**Directions for this task**
Once a line is found to contain "Switch", copy it out of the listing.
*** Input records ***
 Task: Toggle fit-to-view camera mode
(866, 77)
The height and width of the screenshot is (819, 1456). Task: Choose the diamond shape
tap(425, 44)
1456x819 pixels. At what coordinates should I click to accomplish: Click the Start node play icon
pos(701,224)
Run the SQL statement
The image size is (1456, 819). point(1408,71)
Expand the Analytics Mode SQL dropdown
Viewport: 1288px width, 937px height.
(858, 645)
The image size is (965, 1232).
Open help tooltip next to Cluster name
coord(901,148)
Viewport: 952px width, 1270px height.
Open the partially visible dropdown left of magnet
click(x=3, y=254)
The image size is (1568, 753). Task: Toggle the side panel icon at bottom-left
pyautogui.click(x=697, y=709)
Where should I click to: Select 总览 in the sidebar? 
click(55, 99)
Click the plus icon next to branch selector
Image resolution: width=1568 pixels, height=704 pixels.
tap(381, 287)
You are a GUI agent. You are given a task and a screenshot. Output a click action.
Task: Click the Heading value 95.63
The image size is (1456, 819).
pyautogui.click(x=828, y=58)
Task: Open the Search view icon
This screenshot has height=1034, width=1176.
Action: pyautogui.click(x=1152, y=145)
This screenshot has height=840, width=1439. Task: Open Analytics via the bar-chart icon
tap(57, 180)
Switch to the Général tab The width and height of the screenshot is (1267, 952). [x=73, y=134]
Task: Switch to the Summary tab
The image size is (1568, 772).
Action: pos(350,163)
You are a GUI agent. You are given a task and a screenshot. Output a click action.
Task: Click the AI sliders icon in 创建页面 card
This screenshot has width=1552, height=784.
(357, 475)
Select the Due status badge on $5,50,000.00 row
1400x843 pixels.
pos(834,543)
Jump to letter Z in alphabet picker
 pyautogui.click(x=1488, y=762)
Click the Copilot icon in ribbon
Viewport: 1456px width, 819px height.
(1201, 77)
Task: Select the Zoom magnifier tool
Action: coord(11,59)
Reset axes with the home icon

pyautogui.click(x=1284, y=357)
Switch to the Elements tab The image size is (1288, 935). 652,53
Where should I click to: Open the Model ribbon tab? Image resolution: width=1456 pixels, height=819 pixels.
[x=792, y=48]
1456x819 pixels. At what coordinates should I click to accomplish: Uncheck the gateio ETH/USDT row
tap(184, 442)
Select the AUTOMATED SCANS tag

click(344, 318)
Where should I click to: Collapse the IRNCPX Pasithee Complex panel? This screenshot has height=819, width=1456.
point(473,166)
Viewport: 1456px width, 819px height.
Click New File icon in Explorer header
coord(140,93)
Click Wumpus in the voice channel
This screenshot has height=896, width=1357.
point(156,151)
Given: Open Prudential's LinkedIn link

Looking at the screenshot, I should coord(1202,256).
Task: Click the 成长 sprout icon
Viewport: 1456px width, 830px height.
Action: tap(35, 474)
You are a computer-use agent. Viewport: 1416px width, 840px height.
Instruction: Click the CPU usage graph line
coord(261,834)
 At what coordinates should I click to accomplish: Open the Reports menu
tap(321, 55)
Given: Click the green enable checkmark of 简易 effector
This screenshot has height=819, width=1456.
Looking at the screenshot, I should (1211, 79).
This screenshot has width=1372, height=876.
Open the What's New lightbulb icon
*** End of Input records ***
**Problem solution**
Switch to the Général tab The width and height of the screenshot is (1267, 952). [x=73, y=134]
Task: Switch to the Summary tab
Switch to the Elements tab The image size is (1288, 935). 652,53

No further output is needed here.